- Exercise objective
All the data beneath this line is to be reproduced exactly.

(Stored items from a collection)
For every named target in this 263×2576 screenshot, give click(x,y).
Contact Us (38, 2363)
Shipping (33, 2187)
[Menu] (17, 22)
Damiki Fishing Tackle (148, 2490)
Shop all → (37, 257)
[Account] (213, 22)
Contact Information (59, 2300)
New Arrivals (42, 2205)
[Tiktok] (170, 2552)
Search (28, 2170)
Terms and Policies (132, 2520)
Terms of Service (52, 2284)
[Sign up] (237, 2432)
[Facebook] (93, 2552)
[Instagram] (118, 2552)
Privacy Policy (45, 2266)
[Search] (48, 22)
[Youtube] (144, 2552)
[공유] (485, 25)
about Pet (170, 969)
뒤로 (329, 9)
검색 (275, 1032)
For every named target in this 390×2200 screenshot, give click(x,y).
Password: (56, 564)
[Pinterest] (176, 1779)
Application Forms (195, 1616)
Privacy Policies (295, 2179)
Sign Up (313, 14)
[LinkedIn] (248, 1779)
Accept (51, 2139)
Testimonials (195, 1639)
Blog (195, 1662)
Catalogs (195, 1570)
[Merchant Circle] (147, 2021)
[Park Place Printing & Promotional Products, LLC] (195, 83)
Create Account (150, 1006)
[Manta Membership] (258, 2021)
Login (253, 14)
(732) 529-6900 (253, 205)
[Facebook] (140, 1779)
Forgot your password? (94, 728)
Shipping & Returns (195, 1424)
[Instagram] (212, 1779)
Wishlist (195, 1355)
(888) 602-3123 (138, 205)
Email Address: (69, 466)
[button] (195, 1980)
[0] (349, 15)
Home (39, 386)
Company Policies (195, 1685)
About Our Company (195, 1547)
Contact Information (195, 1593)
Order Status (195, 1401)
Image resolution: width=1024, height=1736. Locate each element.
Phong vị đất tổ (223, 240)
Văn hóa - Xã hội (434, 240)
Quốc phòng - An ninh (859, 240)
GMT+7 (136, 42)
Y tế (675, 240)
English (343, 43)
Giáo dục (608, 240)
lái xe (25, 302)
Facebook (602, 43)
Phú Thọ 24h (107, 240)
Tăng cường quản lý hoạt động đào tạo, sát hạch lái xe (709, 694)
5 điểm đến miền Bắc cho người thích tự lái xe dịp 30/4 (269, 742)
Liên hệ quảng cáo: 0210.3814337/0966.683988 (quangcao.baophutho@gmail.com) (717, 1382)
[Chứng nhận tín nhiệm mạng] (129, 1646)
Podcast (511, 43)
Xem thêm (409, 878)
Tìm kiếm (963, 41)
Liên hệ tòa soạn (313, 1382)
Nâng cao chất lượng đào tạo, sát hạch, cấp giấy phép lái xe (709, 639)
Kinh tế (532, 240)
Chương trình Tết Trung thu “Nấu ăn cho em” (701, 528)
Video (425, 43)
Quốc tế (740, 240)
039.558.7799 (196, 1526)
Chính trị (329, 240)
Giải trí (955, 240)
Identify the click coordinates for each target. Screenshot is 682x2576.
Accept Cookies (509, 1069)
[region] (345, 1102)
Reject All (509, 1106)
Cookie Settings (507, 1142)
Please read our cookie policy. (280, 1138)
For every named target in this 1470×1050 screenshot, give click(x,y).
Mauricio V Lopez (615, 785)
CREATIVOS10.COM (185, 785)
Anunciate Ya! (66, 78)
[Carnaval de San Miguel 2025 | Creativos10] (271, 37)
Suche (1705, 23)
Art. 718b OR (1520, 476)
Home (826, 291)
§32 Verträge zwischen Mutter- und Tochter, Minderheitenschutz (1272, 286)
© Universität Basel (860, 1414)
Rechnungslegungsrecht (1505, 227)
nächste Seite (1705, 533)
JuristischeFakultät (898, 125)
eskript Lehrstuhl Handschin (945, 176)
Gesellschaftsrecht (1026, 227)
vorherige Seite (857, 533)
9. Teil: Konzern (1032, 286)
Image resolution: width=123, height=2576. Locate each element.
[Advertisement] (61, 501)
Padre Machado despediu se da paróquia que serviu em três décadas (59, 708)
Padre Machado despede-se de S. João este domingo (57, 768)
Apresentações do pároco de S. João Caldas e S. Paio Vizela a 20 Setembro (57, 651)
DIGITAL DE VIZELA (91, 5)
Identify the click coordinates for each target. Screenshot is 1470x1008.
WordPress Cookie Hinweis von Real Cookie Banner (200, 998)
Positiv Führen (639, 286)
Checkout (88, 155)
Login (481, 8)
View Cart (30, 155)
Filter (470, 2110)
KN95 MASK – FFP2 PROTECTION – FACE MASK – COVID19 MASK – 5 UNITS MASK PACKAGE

- Response below
For every named target in this 263×2576 screenshot, give click(x,y).
Contact Us (38, 2363)
Shipping (33, 2187)
[Menu] (17, 22)
Damiki Fishing Tackle (148, 2490)
Shop all → (37, 257)
[Account] (213, 22)
Contact Information (59, 2300)
New Arrivals (42, 2205)
[Tiktok] (170, 2552)
Search (28, 2170)
Terms and Policies (132, 2520)
Terms of Service (52, 2284)
[Sign up] (237, 2432)
[Facebook] (93, 2552)
[Instagram] (118, 2552)
Privacy Policy (45, 2266)
[Search] (48, 22)
[Youtube] (144, 2552)
[공유] (485, 25)
about Pet (170, 969)
뒤로 (329, 9)
검색 (275, 1032)
For every named target in this 390×2200 screenshot, give click(x,y).
Password: (56, 564)
[Pinterest] (176, 1779)
Application Forms (195, 1616)
Privacy Policies (295, 2179)
Sign Up (313, 14)
[LinkedIn] (248, 1779)
Accept (51, 2139)
Testimonials (195, 1639)
Blog (195, 1662)
Catalogs (195, 1570)
[Merchant Circle] (147, 2021)
[Park Place Printing & Promotional Products, LLC] (195, 83)
Create Account (150, 1006)
[Manta Membership] (258, 2021)
Login (253, 14)
(732) 529-6900 (253, 205)
[Facebook] (140, 1779)
Forgot your password? (94, 728)
Shipping & Returns (195, 1424)
[Instagram] (212, 1779)
Wishlist (195, 1355)
(888) 602-3123 (138, 205)
Email Address: (69, 466)
[button] (195, 1980)
[0] (349, 15)
Home (39, 386)
Company Policies (195, 1685)
About Our Company (195, 1547)
Contact Information (195, 1593)
Order Status (195, 1401)
Image resolution: width=1024, height=1736. Locate each element.
Phong vị đất tổ (223, 240)
Văn hóa - Xã hội (434, 240)
Quốc phòng - An ninh (859, 240)
GMT+7 (136, 42)
Y tế (675, 240)
English (343, 43)
Giáo dục (608, 240)
lái xe (25, 302)
Facebook (602, 43)
Phú Thọ 24h (107, 240)
Tăng cường quản lý hoạt động đào tạo, sát hạch lái xe (709, 694)
5 điểm đến miền Bắc cho người thích tự lái xe dịp 30/4 (269, 742)
Liên hệ quảng cáo: 0210.3814337/0966.683988 (quangcao.baophutho@gmail.com) (717, 1382)
[Chứng nhận tín nhiệm mạng] (129, 1646)
Podcast (511, 43)
Xem thêm (409, 878)
Tìm kiếm (963, 41)
Liên hệ tòa soạn (313, 1382)
Nâng cao chất lượng đào tạo, sát hạch, cấp giấy phép lái xe (709, 639)
Kinh tế (532, 240)
Chương trình Tết Trung thu “Nấu ăn cho em” (701, 528)
Video (425, 43)
Quốc tế (740, 240)
039.558.7799 (196, 1526)
Chính trị (329, 240)
Giải trí (955, 240)
Identify the click coordinates for each target. Screenshot is 682x2576.
Accept Cookies (509, 1069)
[region] (345, 1102)
Reject All (509, 1106)
Cookie Settings (507, 1142)
Please read our cookie policy. (280, 1138)
For every named target in this 1470×1050 screenshot, give click(x,y).
Mauricio V Lopez (615, 785)
CREATIVOS10.COM (185, 785)
Anunciate Ya! (66, 78)
[Carnaval de San Miguel 2025 | Creativos10] (271, 37)
Suche (1705, 23)
Art. 718b OR (1520, 476)
Home (826, 291)
§32 Verträge zwischen Mutter- und Tochter, Minderheitenschutz (1272, 286)
© Universität Basel (860, 1414)
Rechnungslegungsrecht (1505, 227)
nächste Seite (1705, 533)
JuristischeFakultät (898, 125)
eskript Lehrstuhl Handschin (945, 176)
Gesellschaftsrecht (1026, 227)
vorherige Seite (857, 533)
9. Teil: Konzern (1032, 286)
Image resolution: width=123, height=2576. Locate each element.
[Advertisement] (61, 501)
Padre Machado despediu se da paróquia que serviu em três décadas (59, 708)
Padre Machado despede-se de S. João este domingo (57, 768)
Apresentações do pároco de S. João Caldas e S. Paio Vizela a 20 Setembro (57, 651)
DIGITAL DE VIZELA (91, 5)
Identify the click coordinates for each target. Screenshot is 1470x1008.
WordPress Cookie Hinweis von Real Cookie Banner (200, 998)
Positiv Führen (639, 286)
Checkout (88, 155)
Login (481, 8)
View Cart (30, 155)
Filter (470, 2110)
KN95 MASK – FFP2 PROTECTION – FACE MASK – COVID19 MASK – 5 UNITS MASK PACKAGE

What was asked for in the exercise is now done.